### GIVEN INSTRUCTION
Output every line of the entries below exactly as it appears, with nothing changed.

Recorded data
━━━━━━━━━━━━━━━━━━━━━━━━━━━━━━
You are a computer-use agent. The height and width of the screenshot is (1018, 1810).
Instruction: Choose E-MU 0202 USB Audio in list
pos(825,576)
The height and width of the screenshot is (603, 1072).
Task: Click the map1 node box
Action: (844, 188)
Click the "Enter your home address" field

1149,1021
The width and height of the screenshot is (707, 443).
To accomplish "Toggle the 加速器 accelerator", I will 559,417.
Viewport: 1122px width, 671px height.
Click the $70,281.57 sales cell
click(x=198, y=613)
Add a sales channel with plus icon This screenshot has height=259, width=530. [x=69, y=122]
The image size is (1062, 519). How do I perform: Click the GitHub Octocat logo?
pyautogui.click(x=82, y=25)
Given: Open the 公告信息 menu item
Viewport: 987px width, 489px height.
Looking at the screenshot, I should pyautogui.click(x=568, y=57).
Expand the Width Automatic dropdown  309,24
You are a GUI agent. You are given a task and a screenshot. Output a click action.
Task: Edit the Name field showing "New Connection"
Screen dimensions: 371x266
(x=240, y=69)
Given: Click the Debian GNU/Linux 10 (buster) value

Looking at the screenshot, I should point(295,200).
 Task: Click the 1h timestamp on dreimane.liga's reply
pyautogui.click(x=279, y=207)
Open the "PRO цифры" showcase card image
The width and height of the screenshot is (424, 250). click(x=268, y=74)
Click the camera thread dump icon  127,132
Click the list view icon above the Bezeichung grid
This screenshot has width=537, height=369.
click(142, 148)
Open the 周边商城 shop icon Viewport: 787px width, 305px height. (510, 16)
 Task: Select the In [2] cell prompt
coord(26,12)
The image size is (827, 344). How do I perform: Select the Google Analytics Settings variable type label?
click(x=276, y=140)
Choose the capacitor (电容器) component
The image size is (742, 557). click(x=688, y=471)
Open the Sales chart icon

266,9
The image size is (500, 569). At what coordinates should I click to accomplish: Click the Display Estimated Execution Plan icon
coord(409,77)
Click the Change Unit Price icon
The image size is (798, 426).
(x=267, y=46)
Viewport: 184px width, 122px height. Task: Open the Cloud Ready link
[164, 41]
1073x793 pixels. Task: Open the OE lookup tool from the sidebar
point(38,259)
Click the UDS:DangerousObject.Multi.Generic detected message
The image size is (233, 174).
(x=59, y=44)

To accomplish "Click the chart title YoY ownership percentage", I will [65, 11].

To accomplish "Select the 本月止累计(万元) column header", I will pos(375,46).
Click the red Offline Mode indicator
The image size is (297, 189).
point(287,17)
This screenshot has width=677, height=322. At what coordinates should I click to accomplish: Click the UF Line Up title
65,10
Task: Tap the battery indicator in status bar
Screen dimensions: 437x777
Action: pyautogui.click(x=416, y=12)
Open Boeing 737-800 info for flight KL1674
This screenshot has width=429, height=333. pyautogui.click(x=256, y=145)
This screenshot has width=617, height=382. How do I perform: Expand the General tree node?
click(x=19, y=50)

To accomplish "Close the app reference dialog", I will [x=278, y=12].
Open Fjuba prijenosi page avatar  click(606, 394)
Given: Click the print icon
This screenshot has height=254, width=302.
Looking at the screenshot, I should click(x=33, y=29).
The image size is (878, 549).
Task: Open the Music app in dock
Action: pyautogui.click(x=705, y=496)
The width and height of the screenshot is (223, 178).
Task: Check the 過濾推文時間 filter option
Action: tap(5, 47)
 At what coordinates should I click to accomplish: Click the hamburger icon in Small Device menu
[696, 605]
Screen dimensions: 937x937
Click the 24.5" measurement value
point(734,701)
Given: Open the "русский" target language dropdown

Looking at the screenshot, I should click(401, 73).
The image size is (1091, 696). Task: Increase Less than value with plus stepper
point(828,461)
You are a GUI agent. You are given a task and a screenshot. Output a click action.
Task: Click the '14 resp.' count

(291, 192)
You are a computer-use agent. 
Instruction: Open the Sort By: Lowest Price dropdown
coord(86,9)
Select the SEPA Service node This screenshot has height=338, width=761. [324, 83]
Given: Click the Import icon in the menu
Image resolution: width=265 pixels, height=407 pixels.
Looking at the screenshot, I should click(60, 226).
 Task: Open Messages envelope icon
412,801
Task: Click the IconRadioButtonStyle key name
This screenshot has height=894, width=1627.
━━━━━━━━━━━━━━━━━━━━━━━━━━━━━━
### EXPECTED OUTPUT
You are a computer-use agent. The height and width of the screenshot is (1018, 1810).
Instruction: Choose E-MU 0202 USB Audio in list
pos(825,576)
The height and width of the screenshot is (603, 1072).
Task: Click the map1 node box
Action: (844, 188)
Click the "Enter your home address" field

1149,1021
The width and height of the screenshot is (707, 443).
To accomplish "Toggle the 加速器 accelerator", I will 559,417.
Viewport: 1122px width, 671px height.
Click the $70,281.57 sales cell
click(x=198, y=613)
Add a sales channel with plus icon This screenshot has height=259, width=530. [x=69, y=122]
The image size is (1062, 519). How do I perform: Click the GitHub Octocat logo?
pyautogui.click(x=82, y=25)
Given: Open the 公告信息 menu item
Viewport: 987px width, 489px height.
Looking at the screenshot, I should pyautogui.click(x=568, y=57).
Expand the Width Automatic dropdown  309,24
You are a GUI agent. You are given a task and a screenshot. Output a click action.
Task: Edit the Name field showing "New Connection"
Screen dimensions: 371x266
(x=240, y=69)
Given: Click the Debian GNU/Linux 10 (buster) value

Looking at the screenshot, I should point(295,200).
 Task: Click the 1h timestamp on dreimane.liga's reply
pyautogui.click(x=279, y=207)
Open the "PRO цифры" showcase card image
The width and height of the screenshot is (424, 250). click(x=268, y=74)
Click the camera thread dump icon  127,132
Click the list view icon above the Bezeichung grid
This screenshot has width=537, height=369.
click(142, 148)
Open the 周边商城 shop icon Viewport: 787px width, 305px height. (510, 16)
 Task: Select the In [2] cell prompt
coord(26,12)
The image size is (827, 344). How do I perform: Select the Google Analytics Settings variable type label?
click(x=276, y=140)
Choose the capacitor (电容器) component
The image size is (742, 557). click(x=688, y=471)
Open the Sales chart icon

266,9
The image size is (500, 569). At what coordinates should I click to accomplish: Click the Display Estimated Execution Plan icon
coord(409,77)
Click the Change Unit Price icon
The image size is (798, 426).
(x=267, y=46)
Viewport: 184px width, 122px height. Task: Open the Cloud Ready link
[164, 41]
1073x793 pixels. Task: Open the OE lookup tool from the sidebar
point(38,259)
Click the UDS:DangerousObject.Multi.Generic detected message
The image size is (233, 174).
(x=59, y=44)

To accomplish "Click the chart title YoY ownership percentage", I will [65, 11].

To accomplish "Select the 本月止累计(万元) column header", I will pos(375,46).
Click the red Offline Mode indicator
The image size is (297, 189).
point(287,17)
This screenshot has width=677, height=322. At what coordinates should I click to accomplish: Click the UF Line Up title
65,10
Task: Tap the battery indicator in status bar
Screen dimensions: 437x777
Action: pyautogui.click(x=416, y=12)
Open Boeing 737-800 info for flight KL1674
This screenshot has width=429, height=333. pyautogui.click(x=256, y=145)
This screenshot has width=617, height=382. How do I perform: Expand the General tree node?
click(x=19, y=50)

To accomplish "Close the app reference dialog", I will [x=278, y=12].
Open Fjuba prijenosi page avatar  click(606, 394)
Given: Click the print icon
This screenshot has height=254, width=302.
Looking at the screenshot, I should click(x=33, y=29).
The image size is (878, 549).
Task: Open the Music app in dock
Action: pyautogui.click(x=705, y=496)
The width and height of the screenshot is (223, 178).
Task: Check the 過濾推文時間 filter option
Action: tap(5, 47)
 At what coordinates should I click to accomplish: Click the hamburger icon in Small Device menu
[696, 605]
Screen dimensions: 937x937
Click the 24.5" measurement value
point(734,701)
Given: Open the "русский" target language dropdown

Looking at the screenshot, I should click(401, 73).
The image size is (1091, 696). Task: Increase Less than value with plus stepper
point(828,461)
You are a GUI agent. You are given a task and a screenshot. Output a click action.
Task: Click the '14 resp.' count

(291, 192)
You are a computer-use agent. 
Instruction: Open the Sort By: Lowest Price dropdown
coord(86,9)
Select the SEPA Service node This screenshot has height=338, width=761. [324, 83]
Given: Click the Import icon in the menu
Image resolution: width=265 pixels, height=407 pixels.
Looking at the screenshot, I should click(60, 226).
 Task: Open Messages envelope icon
412,801
Task: Click the IconRadioButtonStyle key name
This screenshot has height=894, width=1627.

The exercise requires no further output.